Friday 22 July 2011

SPX Daily Chart - 21 July 2011




     After consolidating at resistance on Wednesday, Thursday saw the cash SP500 move sharply higher to the next resistance area created by both daily (1345.20) and hourly (1343.78) TDST levels. Will this resistance hold or not?
     On both a daily and hourly basis we can say that the charts broke above their respective lines in a qualified manner. Let's look at both starting with the hourly. The break above the TDST line was not confirmed on an hourly basis and another sell setup completed at 3pm. This setup has not experienced a price flip and must hit 1355.35 (before such a flip occurs) if it is to become the active setup as far as sequential goes. In any event, this indicates that the market is vulnerable to a reversal or correction during the first half of trading today; particularly since we have a negative price/RSI divergence in place on the hourly chart.
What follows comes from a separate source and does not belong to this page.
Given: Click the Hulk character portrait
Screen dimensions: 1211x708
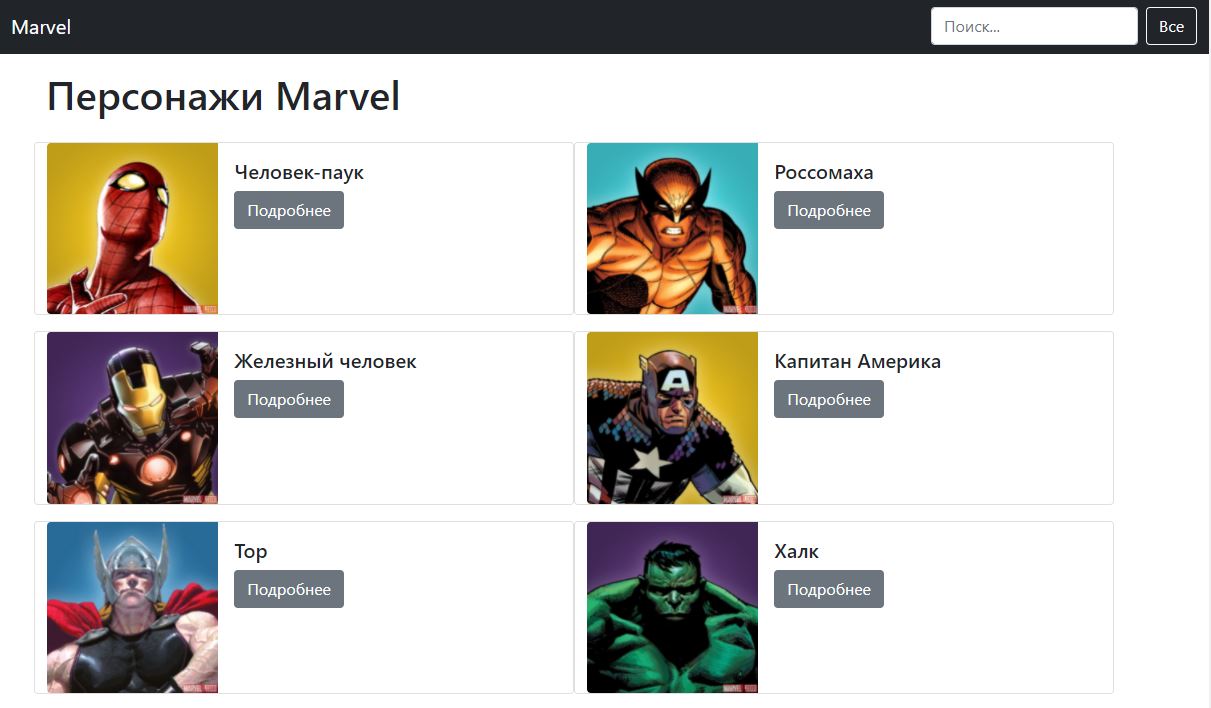Looking at the screenshot, I should tap(671, 606).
     On the daily chart the break of the TDST line (horizontal, dashed red line on the chart) will not be confirmed today if we open below the line or fail to exceed yesterday's high. I would interpret such a failure as a warning that the delta pulse is running out of steam; and I favor this scenario.
     Bottom Line: The allocation mix meter is at +50%. I remain quite concerned that the rally high from the 2009 low was made on May 2. As such, I will be watching closely for confirmation that the July 7th high was the top of a counter trend rally.